====== Provided information

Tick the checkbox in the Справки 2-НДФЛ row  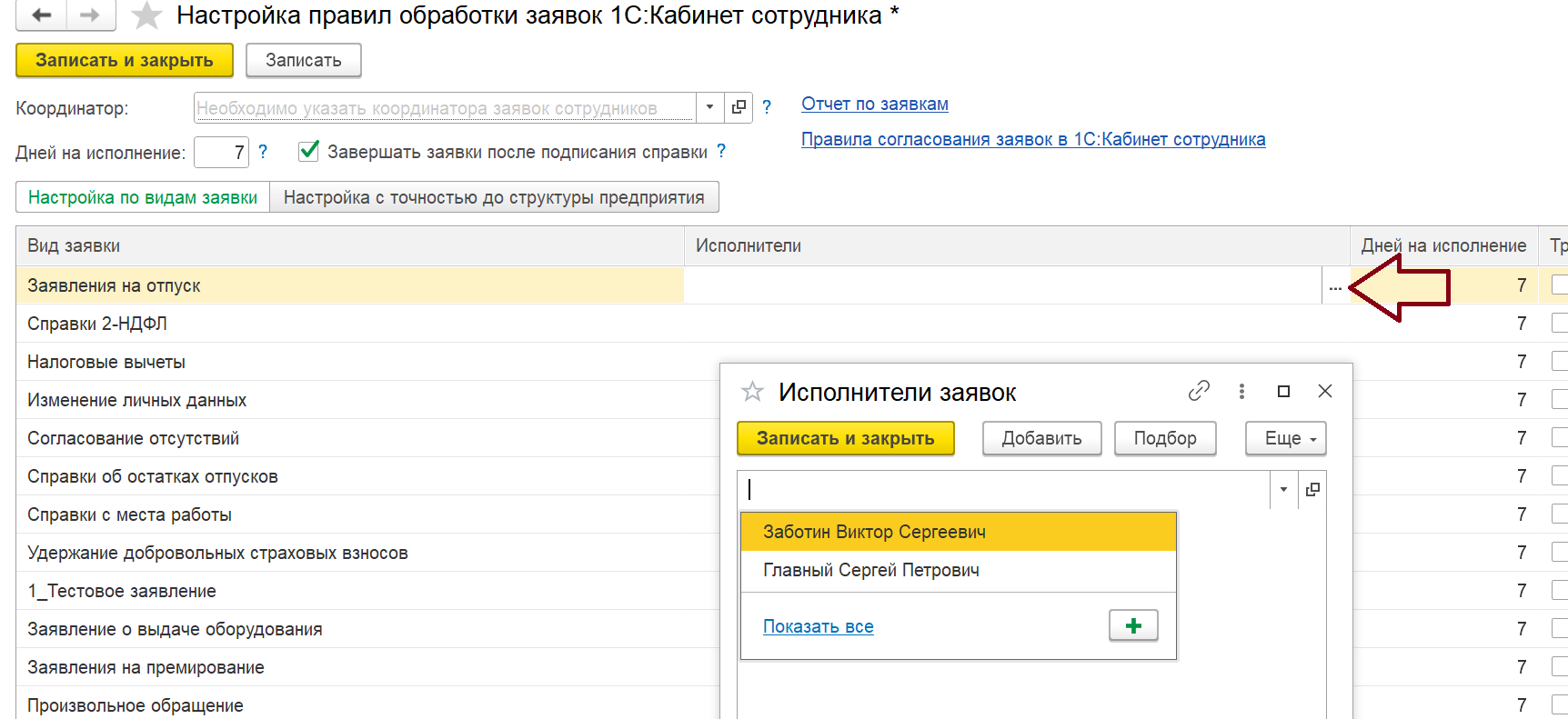point(1559,324)
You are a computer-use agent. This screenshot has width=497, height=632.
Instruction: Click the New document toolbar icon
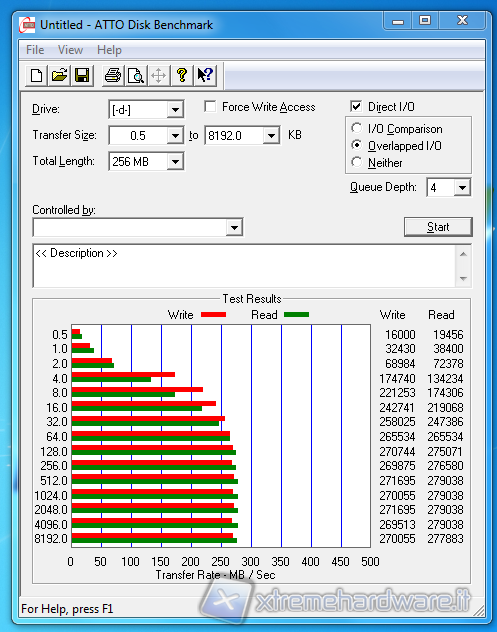[x=37, y=75]
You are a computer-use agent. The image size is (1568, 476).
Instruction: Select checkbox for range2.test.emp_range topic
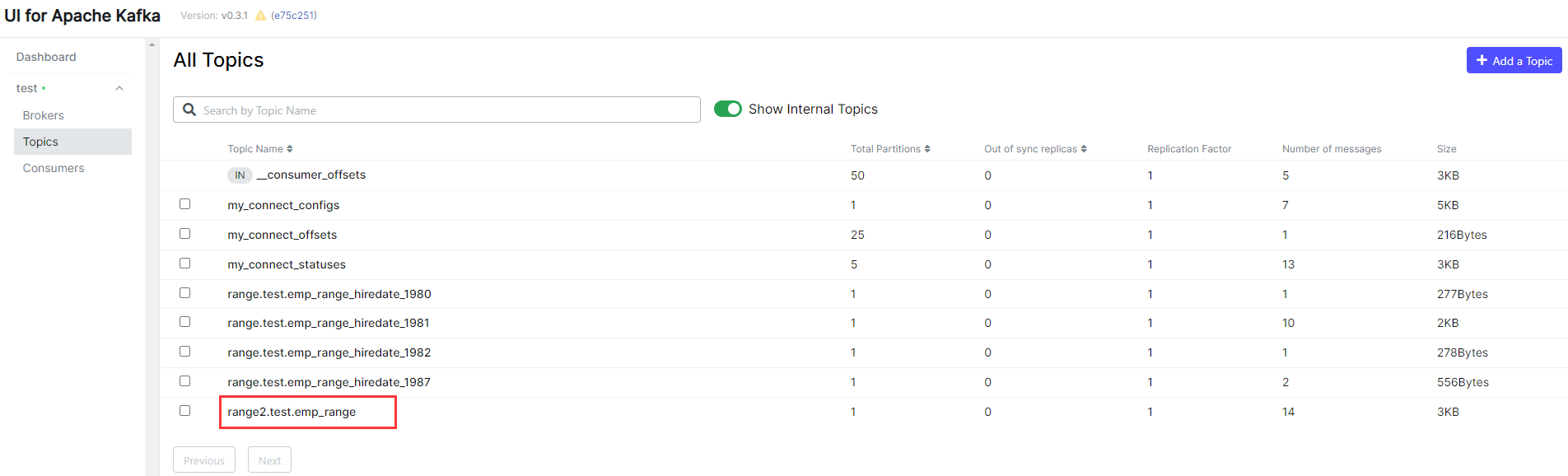pyautogui.click(x=185, y=411)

============

§ **Exercise requirements**
Reproduce, with no pictures, the lines from the one containing "You are a computer-use agent. This" to the end of the records above, exactly and inclusively.

§ **Solution to this problem**
You are a computer-use agent. This screenshot has width=497, height=632.
Instruction: Click the New document toolbar icon
[x=37, y=75]
You are a computer-use agent. The image size is (1568, 476).
Instruction: Select checkbox for range2.test.emp_range topic
pyautogui.click(x=185, y=411)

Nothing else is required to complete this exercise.